● **What is required**
Only the lines containing the string "trash" are needed; copy all of them from the listing.

● **Dataset entries**
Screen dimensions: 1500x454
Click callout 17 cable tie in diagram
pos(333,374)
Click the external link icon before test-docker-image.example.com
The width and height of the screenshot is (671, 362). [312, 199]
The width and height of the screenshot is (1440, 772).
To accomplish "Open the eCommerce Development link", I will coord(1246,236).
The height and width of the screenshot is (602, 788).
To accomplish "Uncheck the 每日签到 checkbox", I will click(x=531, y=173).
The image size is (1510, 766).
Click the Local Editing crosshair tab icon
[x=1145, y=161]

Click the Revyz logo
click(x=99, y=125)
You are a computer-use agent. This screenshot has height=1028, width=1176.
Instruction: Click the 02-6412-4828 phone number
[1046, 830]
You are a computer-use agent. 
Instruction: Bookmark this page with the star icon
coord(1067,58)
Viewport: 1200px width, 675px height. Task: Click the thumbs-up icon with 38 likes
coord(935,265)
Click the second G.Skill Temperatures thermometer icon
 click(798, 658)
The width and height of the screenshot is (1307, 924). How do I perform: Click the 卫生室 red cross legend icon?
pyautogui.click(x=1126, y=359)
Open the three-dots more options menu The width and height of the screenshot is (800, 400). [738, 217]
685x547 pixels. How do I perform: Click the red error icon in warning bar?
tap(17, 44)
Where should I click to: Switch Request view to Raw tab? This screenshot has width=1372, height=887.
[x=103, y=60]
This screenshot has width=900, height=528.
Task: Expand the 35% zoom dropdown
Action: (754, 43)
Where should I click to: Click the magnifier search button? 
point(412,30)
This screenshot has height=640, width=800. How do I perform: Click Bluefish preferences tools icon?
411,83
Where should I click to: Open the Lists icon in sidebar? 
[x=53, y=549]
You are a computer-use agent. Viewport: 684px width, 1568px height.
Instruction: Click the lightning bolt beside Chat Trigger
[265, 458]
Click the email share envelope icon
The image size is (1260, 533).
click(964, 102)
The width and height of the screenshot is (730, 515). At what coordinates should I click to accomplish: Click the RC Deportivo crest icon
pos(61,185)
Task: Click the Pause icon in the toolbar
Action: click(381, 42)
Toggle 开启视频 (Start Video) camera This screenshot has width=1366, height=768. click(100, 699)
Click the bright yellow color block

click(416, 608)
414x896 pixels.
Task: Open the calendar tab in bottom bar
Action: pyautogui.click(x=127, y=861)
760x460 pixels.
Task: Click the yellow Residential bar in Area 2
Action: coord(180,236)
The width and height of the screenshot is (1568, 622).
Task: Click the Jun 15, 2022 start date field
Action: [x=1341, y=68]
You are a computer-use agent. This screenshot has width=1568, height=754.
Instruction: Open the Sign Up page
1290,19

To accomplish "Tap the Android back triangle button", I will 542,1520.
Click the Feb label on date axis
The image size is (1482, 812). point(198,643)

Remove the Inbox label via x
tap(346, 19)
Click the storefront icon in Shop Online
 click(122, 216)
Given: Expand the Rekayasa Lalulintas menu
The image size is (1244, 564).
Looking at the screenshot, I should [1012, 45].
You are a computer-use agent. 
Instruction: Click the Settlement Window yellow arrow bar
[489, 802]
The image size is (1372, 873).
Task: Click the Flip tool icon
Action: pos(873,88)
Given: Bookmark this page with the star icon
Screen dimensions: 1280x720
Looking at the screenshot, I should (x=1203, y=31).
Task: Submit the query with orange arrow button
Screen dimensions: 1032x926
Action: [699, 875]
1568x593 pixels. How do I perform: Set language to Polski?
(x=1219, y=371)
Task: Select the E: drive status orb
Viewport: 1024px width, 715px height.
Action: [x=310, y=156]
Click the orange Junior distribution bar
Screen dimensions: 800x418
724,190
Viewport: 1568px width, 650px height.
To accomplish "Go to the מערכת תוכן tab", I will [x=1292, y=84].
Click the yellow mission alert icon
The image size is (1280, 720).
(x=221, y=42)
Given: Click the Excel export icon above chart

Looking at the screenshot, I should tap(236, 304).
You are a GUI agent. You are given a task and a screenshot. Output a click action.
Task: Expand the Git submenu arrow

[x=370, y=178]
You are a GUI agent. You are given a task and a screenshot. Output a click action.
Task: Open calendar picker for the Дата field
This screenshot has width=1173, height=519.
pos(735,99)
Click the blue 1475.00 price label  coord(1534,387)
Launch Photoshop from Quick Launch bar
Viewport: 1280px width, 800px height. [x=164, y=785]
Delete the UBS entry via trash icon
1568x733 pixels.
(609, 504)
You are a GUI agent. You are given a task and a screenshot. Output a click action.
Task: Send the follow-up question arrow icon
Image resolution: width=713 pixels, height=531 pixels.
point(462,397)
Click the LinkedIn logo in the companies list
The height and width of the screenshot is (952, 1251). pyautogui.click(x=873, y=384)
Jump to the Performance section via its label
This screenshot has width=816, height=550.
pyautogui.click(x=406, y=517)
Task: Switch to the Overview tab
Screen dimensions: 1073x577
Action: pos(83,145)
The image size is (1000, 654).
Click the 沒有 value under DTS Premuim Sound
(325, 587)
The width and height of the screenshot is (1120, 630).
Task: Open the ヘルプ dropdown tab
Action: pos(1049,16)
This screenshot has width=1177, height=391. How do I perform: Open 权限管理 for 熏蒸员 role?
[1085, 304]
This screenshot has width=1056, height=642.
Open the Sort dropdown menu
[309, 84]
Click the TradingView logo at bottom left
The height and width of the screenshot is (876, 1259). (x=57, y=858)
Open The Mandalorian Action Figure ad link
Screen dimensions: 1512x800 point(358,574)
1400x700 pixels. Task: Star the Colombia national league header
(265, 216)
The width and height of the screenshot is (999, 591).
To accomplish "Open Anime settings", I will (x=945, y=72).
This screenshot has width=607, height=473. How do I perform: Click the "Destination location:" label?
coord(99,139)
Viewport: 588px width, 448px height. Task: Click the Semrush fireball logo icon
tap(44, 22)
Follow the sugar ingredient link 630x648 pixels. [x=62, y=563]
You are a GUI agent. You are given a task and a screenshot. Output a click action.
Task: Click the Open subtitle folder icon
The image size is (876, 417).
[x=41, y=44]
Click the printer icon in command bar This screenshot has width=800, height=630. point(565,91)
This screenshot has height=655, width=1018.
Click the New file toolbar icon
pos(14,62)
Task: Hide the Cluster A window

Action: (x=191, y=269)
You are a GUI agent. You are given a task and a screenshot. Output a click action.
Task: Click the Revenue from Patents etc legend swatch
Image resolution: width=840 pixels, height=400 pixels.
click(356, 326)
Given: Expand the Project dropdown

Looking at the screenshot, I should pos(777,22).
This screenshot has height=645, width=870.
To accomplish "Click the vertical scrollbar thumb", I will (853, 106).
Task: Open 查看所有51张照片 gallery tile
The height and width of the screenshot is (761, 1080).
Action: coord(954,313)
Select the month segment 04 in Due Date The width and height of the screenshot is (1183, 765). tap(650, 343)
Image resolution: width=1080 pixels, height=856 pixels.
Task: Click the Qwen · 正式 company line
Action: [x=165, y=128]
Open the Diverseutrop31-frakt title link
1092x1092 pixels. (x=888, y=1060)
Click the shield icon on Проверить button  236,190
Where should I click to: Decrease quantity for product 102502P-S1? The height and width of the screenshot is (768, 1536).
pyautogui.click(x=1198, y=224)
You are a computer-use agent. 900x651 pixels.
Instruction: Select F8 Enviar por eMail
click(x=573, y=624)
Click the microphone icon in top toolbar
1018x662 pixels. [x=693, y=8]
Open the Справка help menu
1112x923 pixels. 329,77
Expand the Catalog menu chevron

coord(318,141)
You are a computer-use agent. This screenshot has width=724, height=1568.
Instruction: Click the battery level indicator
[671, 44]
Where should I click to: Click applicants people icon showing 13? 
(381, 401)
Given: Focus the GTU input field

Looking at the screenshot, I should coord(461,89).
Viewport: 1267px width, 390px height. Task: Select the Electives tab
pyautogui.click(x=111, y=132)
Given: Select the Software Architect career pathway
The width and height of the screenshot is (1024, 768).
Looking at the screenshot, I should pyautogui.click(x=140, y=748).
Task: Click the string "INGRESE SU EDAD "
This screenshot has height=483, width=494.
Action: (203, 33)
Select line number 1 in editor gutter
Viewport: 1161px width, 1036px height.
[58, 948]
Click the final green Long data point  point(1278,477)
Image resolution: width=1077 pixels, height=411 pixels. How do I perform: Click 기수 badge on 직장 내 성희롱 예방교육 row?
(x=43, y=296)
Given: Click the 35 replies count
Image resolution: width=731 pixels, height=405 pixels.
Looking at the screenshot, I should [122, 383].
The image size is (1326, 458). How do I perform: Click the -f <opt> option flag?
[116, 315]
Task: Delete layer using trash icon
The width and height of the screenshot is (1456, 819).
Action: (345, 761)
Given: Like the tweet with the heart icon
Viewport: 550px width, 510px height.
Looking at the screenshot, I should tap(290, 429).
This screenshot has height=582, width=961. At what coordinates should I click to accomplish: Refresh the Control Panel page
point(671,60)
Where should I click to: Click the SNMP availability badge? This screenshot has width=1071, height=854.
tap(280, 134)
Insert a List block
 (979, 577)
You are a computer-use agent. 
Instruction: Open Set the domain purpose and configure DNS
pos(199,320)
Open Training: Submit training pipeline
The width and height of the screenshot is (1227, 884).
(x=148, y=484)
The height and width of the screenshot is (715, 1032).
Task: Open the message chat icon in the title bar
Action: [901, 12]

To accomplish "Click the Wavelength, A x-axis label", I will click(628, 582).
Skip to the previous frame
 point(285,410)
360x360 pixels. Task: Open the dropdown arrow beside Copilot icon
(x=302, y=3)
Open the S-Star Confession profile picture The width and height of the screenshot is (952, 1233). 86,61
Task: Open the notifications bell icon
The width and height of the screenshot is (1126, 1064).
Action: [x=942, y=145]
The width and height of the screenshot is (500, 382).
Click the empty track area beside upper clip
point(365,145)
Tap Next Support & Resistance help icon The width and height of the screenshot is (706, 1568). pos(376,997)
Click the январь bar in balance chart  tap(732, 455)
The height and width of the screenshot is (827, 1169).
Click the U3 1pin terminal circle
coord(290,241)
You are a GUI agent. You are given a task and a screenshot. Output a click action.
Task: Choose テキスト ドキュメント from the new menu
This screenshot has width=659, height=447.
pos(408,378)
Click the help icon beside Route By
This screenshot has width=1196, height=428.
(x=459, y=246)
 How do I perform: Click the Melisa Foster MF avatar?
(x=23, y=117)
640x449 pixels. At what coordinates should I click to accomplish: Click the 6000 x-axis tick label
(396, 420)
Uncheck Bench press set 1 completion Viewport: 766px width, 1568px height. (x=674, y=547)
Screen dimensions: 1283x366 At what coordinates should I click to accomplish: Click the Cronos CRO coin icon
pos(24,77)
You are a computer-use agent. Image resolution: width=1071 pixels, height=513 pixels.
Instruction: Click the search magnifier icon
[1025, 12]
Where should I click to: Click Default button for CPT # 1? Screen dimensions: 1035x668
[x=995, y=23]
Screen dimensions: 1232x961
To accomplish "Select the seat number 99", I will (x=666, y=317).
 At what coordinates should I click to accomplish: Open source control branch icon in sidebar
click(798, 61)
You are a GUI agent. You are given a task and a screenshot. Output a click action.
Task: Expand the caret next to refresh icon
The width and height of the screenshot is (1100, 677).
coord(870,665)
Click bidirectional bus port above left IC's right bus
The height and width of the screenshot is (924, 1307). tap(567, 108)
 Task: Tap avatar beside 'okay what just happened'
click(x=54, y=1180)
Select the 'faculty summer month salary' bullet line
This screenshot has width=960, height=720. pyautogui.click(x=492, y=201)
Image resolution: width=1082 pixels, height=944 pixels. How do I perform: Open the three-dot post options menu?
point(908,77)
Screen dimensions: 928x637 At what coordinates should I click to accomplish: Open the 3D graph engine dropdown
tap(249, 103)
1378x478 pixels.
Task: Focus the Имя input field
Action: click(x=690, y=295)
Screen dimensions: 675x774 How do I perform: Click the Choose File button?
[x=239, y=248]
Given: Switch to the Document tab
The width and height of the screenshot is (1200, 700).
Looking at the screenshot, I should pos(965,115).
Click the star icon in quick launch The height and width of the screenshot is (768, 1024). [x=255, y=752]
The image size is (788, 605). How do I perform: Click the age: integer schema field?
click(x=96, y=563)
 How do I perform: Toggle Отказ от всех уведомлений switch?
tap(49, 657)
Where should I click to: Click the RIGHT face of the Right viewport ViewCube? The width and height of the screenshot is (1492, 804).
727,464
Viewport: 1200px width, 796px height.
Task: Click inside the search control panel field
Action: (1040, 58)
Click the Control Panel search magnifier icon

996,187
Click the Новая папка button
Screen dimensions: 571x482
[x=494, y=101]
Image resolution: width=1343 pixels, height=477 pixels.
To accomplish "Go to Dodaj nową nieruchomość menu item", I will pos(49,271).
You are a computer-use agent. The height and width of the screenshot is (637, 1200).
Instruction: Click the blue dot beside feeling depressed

● **Solution to this exercise**
Delete the UBS entry via trash icon
Task: Delete layer using trash icon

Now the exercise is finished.